## Listed records
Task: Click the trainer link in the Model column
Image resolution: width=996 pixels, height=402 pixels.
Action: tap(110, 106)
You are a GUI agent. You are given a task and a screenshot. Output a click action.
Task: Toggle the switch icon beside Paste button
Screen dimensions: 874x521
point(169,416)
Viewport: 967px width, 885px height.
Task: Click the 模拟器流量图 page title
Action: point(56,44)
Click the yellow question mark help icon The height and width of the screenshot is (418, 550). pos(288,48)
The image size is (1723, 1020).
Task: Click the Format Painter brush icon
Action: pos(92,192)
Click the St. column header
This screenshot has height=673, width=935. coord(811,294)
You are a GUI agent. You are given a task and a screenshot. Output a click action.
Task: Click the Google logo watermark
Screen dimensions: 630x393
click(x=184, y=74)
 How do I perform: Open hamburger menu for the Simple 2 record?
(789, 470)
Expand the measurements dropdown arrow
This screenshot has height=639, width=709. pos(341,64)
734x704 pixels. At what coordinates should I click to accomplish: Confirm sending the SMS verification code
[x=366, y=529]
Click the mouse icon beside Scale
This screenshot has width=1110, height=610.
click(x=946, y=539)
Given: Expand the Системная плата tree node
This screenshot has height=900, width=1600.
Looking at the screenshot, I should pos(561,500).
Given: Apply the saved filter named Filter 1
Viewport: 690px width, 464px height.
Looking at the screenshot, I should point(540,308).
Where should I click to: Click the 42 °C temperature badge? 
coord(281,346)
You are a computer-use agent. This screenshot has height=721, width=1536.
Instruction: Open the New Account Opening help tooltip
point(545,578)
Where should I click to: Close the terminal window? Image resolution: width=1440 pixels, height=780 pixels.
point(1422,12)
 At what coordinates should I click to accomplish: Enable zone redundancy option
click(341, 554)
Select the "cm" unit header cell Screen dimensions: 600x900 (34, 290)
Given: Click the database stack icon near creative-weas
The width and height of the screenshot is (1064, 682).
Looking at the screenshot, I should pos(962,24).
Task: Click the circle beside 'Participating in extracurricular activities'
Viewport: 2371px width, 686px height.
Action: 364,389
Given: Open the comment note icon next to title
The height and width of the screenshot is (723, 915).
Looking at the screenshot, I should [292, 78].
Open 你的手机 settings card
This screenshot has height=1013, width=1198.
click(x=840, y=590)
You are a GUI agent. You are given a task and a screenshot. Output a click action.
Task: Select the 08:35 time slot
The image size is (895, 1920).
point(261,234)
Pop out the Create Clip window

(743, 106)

## What is expected
Write down again, exactly as given, only the lines above that fall from the line with "Where should I click to: Close" to the line with "Given: Click the", inclusive.

## Response to this task
Where should I click to: Close the terminal window? Image resolution: width=1440 pixels, height=780 pixels.
point(1422,12)
 At what coordinates should I click to accomplish: Enable zone redundancy option
click(341, 554)
Select the "cm" unit header cell Screen dimensions: 600x900 (34, 290)
Given: Click the database stack icon near creative-weas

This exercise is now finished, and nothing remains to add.